The new freezer arrived this week. My husband opted for a bigger one than I had planned, but as it’s half again as big for only a third again the price, I suppose it makes financial sense. It will be nice to have the additional space.

The sauerkraut I started today had enough brine to cover by the time I was done packing the jar! I know this may not sound exciting, but I have had a run of dry cabbages lately that I’ve really had to keep an eye on brine-wise. I’ve also decreased the amount of salt a little. Today was 4 lbs shredded cabbage to 2 Tablespoons of salt. And I didn’t inoculate it with anything—no probiotics, whey or old sauerkraut juice. We greatly preferred the long-ferment, un-inoculated batch last time, so we’ll stick with that and only inoculate in sauerkraut emergencies.
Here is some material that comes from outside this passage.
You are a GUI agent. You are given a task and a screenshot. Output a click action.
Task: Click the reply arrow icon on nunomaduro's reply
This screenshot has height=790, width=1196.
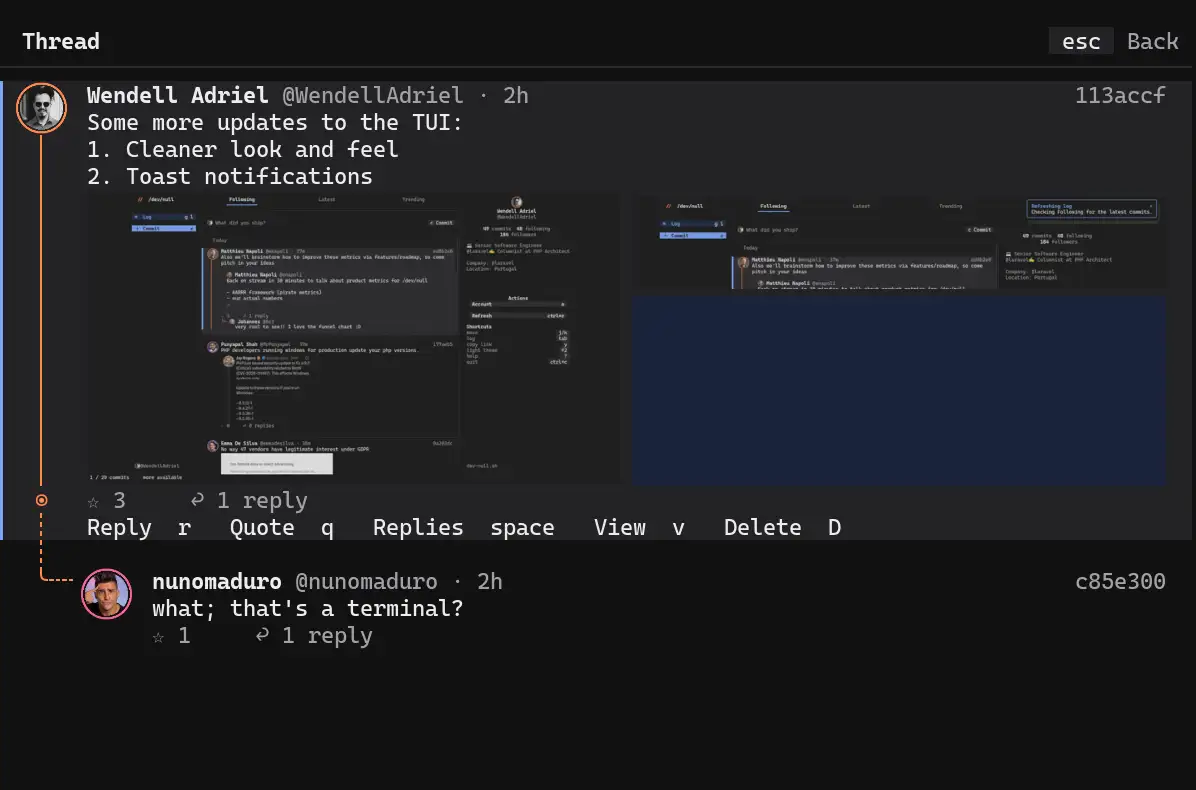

With Joseph not sleeping well lately, he ends up really out of sorts by late afternoon and kept falling asleep just long enough to take the edge off, but not long enough to make him happy. One day when he did this I was sitting on the couch with Grace and one of the older kids brought him out to me. I took him and he was facing Grace and, suddenly, he pushed away from me and started crying hard. I was afraid that she had done something to hurt him and questioned her and then looked down at her face. She was on the verge of tears, trying to tell Joseph that he shouldn’t cry when she smiled at him. She was completely heartbroken and sobbed and sobbed while I tried to comfort her, talking about how tired and sad Joseph was because of his cold. Fortunately, her crying kind of shocked Joseph out of it and he watched her curiously, then finally leaned forward, grabbed her hair and smiled broadly. Grace immediately stopped, smiled through her tears and said “He loves me! We are friends!” How fragile and vulnerable are hearts that love…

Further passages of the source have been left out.